OLYMPIA - The Thurston County real estate market finished on a high note in December after a year that was characterized by fewer home sales, falling prices and foreclosures.
Instead, home sales surged nearly 30 percent in the final month of 2009, according to Northwest Multiple Listing Service data released Tuesday.
Last month, 226 homes sold compared with 174 in the same month a year ago, an increase of 29.8 percent, the combined single-family residence and condominium data show. Although more homes sold in December 2009 than in December 2008, fewer homes sold last month than the 277 units that sold in November 2009.
Also in the year-over-year December period: Median prices fell 8.29 percent to $229,218 from $249,950, pending sales fell 5 percent to 209 units from 220 units, and the number of homes for sale fell 9.26 percent to 1,499 units from 1,652 units. However, year-to-date results through December of last year show that median prices fell only 4.47 percent and actually increased from November to December. The data show that median prices in the final two months of 2009 rose to $229,218 from $225,000.
The strong finish to 2009 has the real estate community feeling hopeful about the new year.
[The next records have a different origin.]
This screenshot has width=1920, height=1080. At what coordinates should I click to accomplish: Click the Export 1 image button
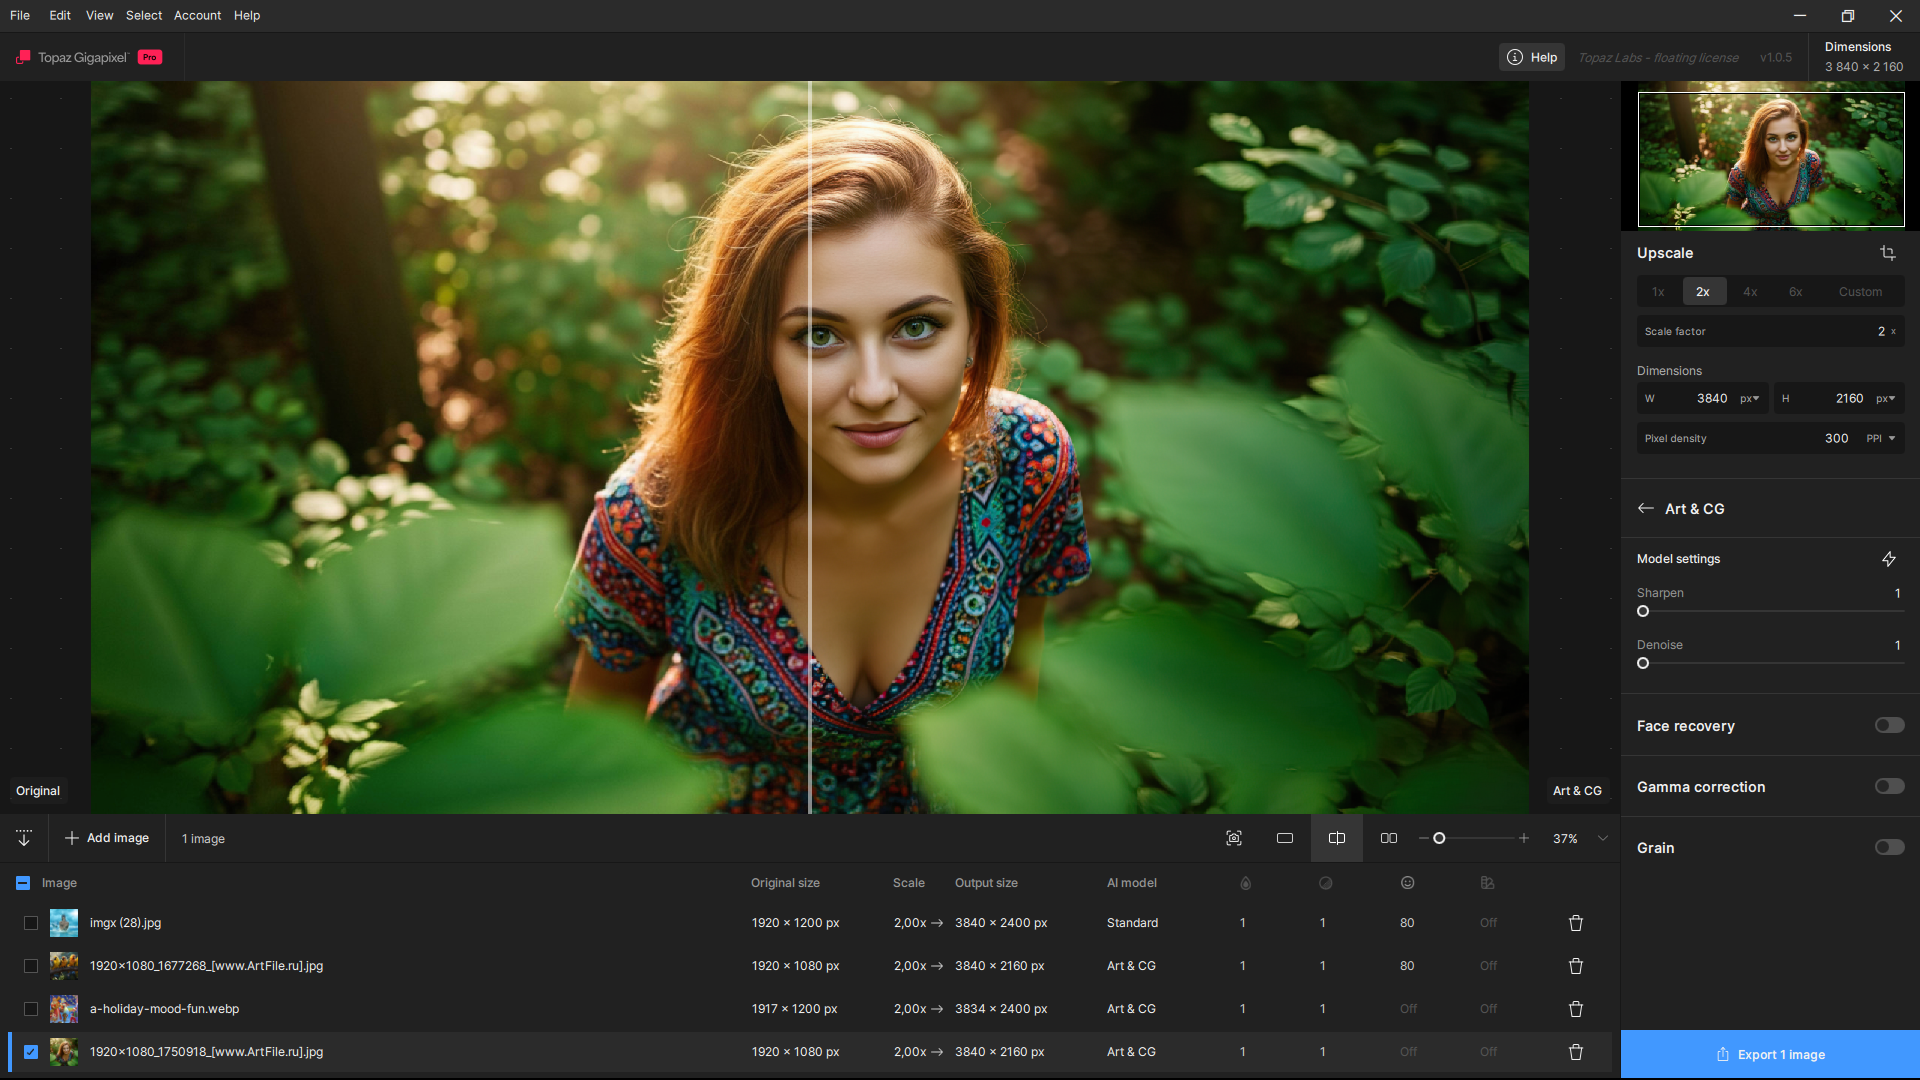click(x=1770, y=1054)
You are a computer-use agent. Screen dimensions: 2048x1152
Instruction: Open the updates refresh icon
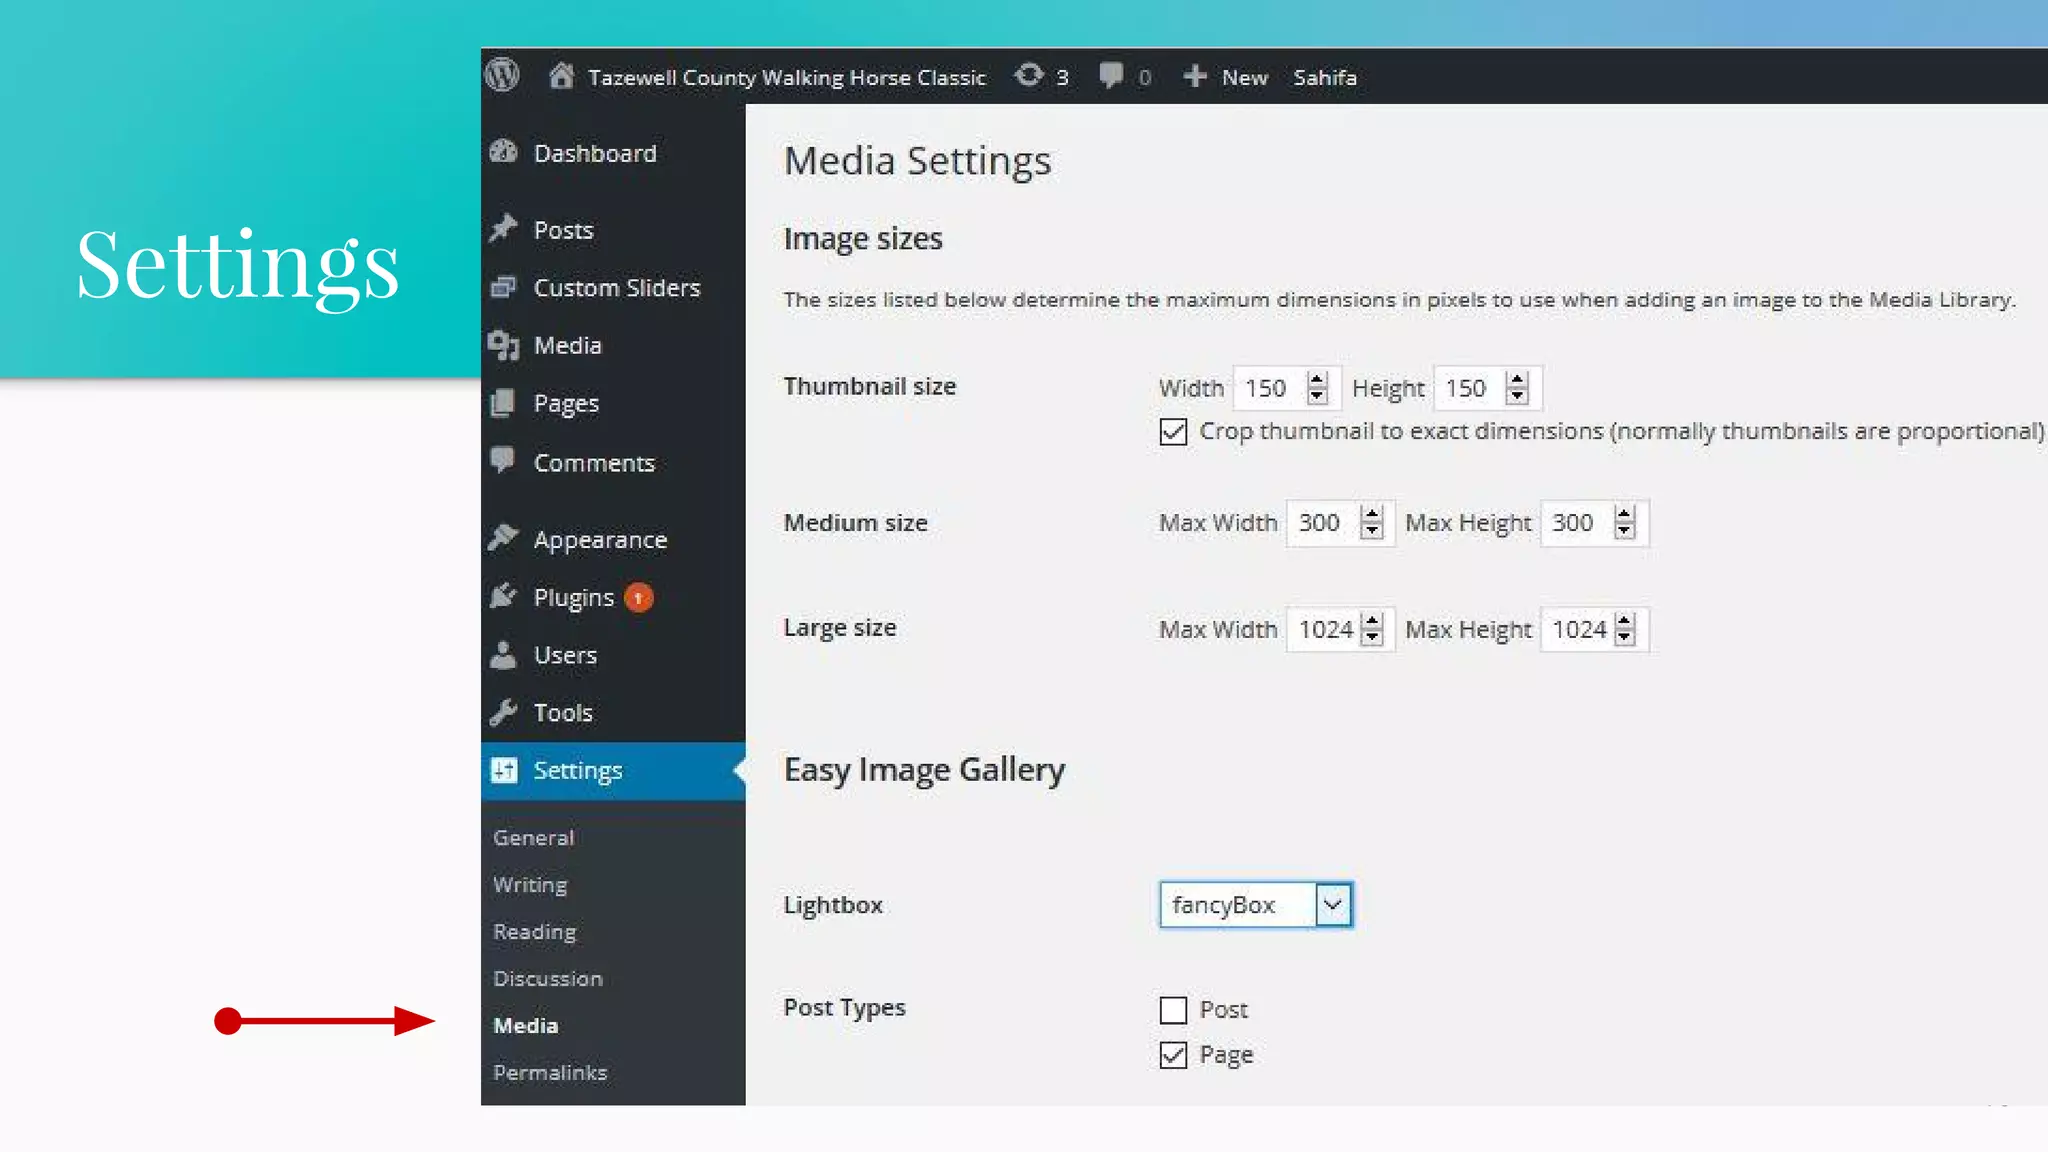click(1029, 76)
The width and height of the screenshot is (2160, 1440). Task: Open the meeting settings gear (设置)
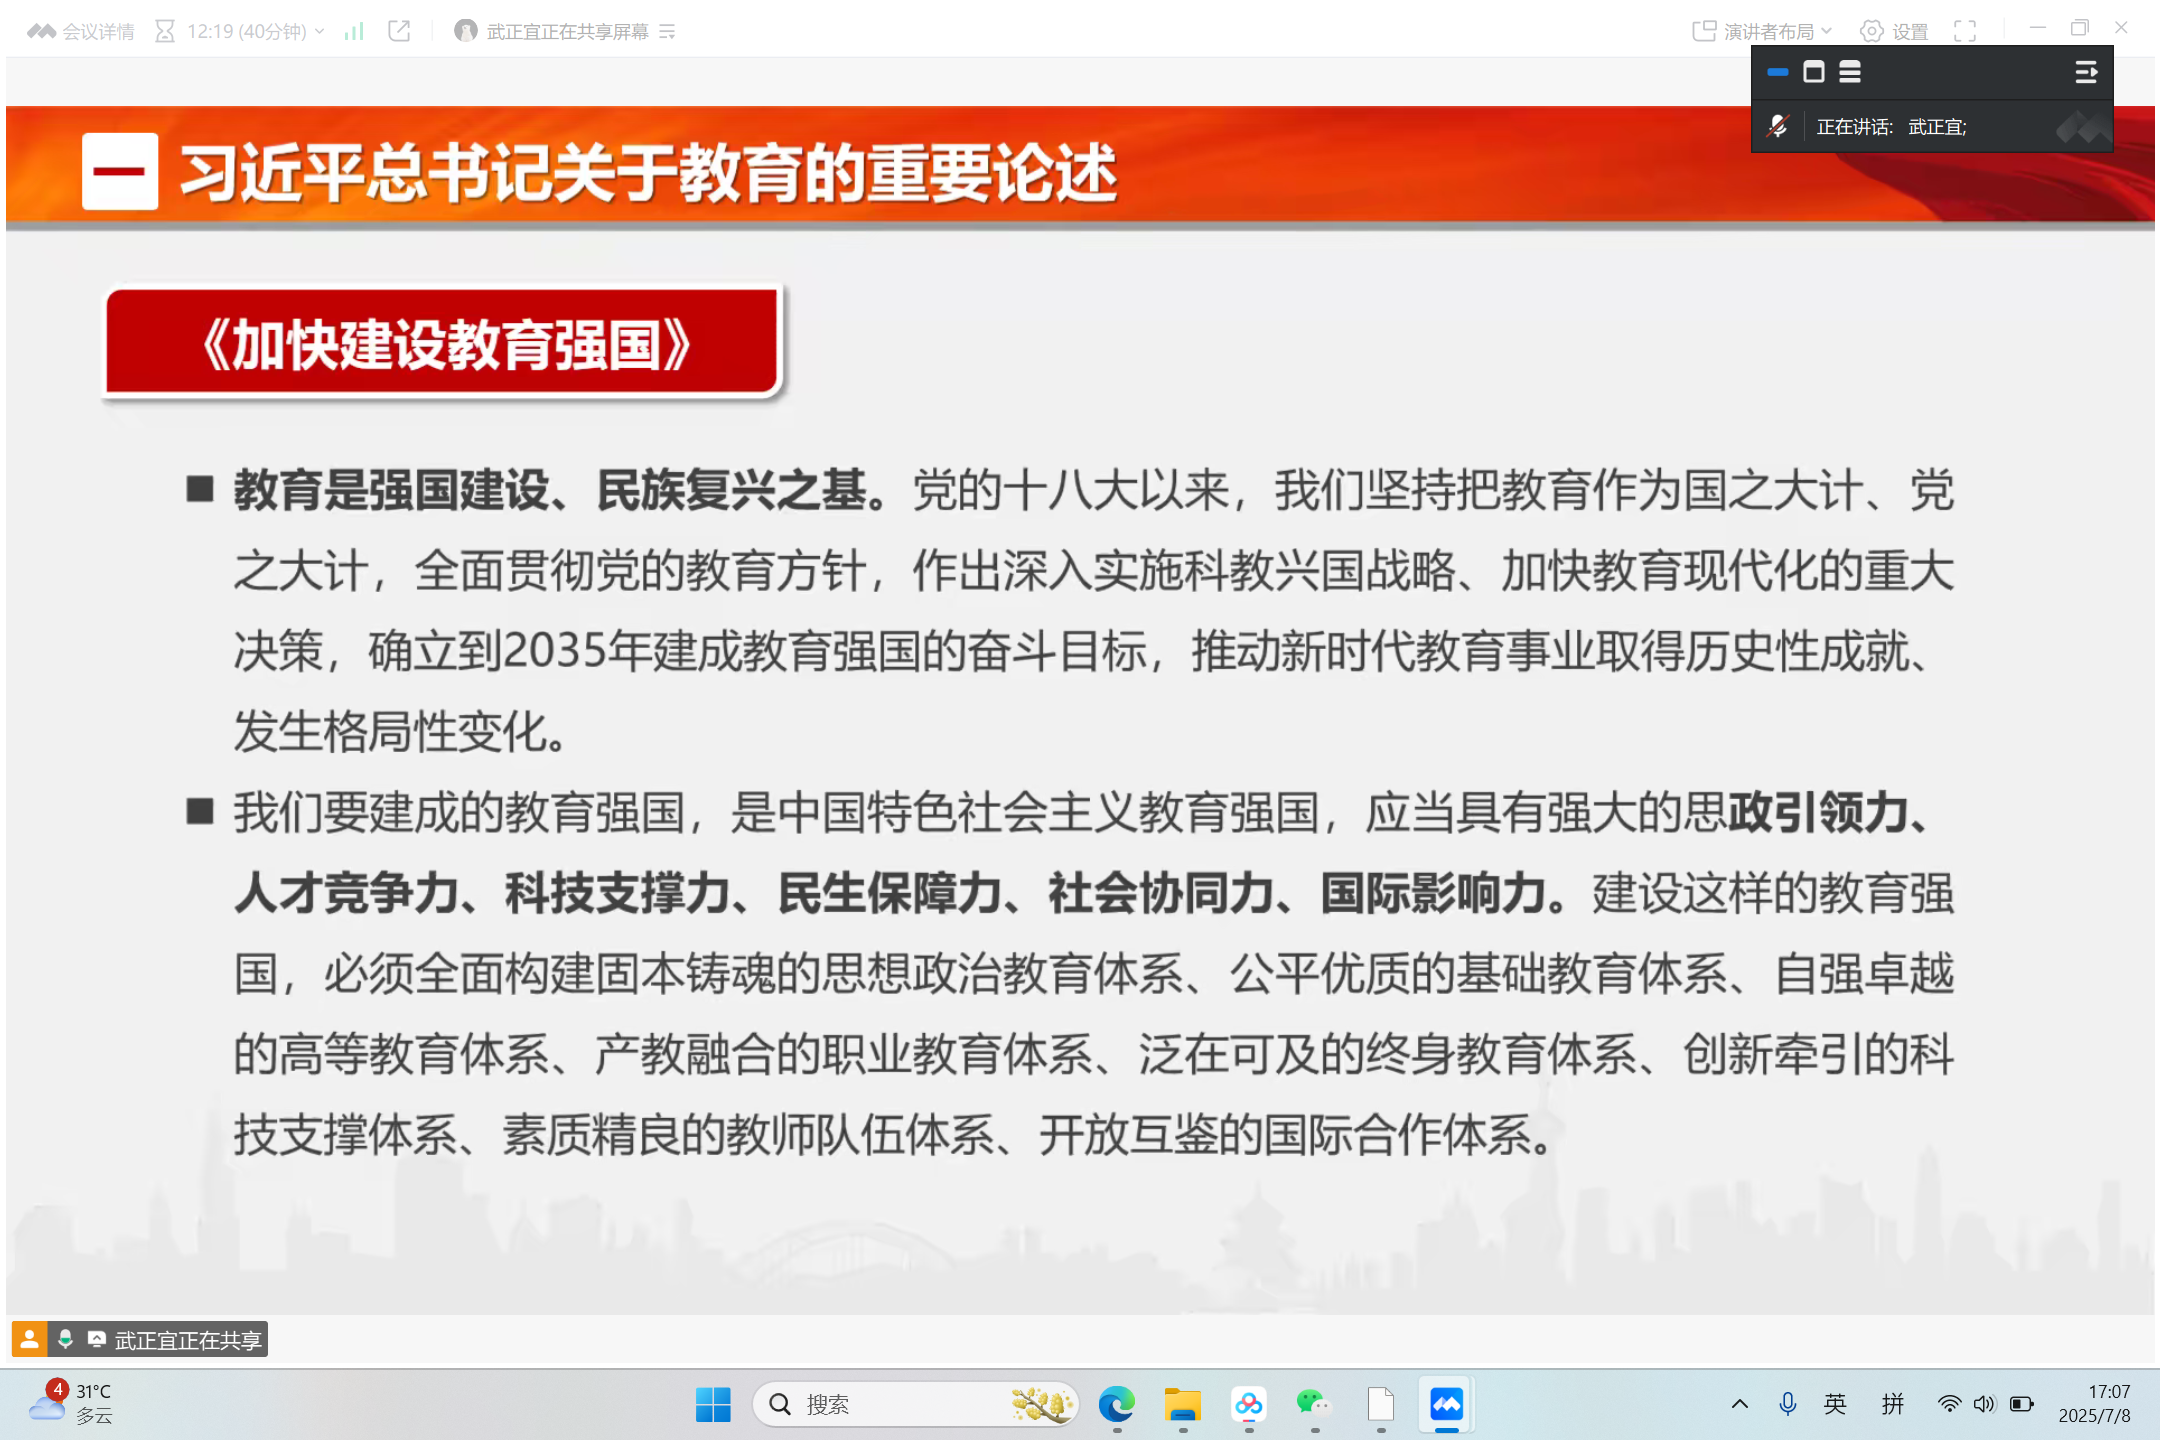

Thurston County Realtors Association President Mark Kitabayashi said recently extended federal tax-incentive programs should carry the market through spring, then soldiers returning to Fort Lewis from Iraq this summer should give the market another boost.
“Our market has always been stable,” he said. “As bad as people think it is, we aren’t doing that bad.”
Still, Kitabayashi acknowledged that this year’s housing outlook could change because of the slower economy and budget decisions that might affect state government, the county’s largest employer. He also thinks the rate of foreclosure will remain about the same. That’s bad for people losing their homes, but it also means lower prices for buyers, he said.
Burger Professionals owner Doug Burger said he too is feeling better about the new year after 2009 ended on a positive note. He said his real estate practice had its best November in three years, generating about $100,000 in agent commissions. Some of that increased business came as a result of the tax-incentive programs, while other buyers waited all year before they got into the market, Burger said. So far this year his office already has put together three deals, he said.
“We are cautiously optimistic that it is going to be a good year for us,” Burger said.
“We survived when many people didn’t.”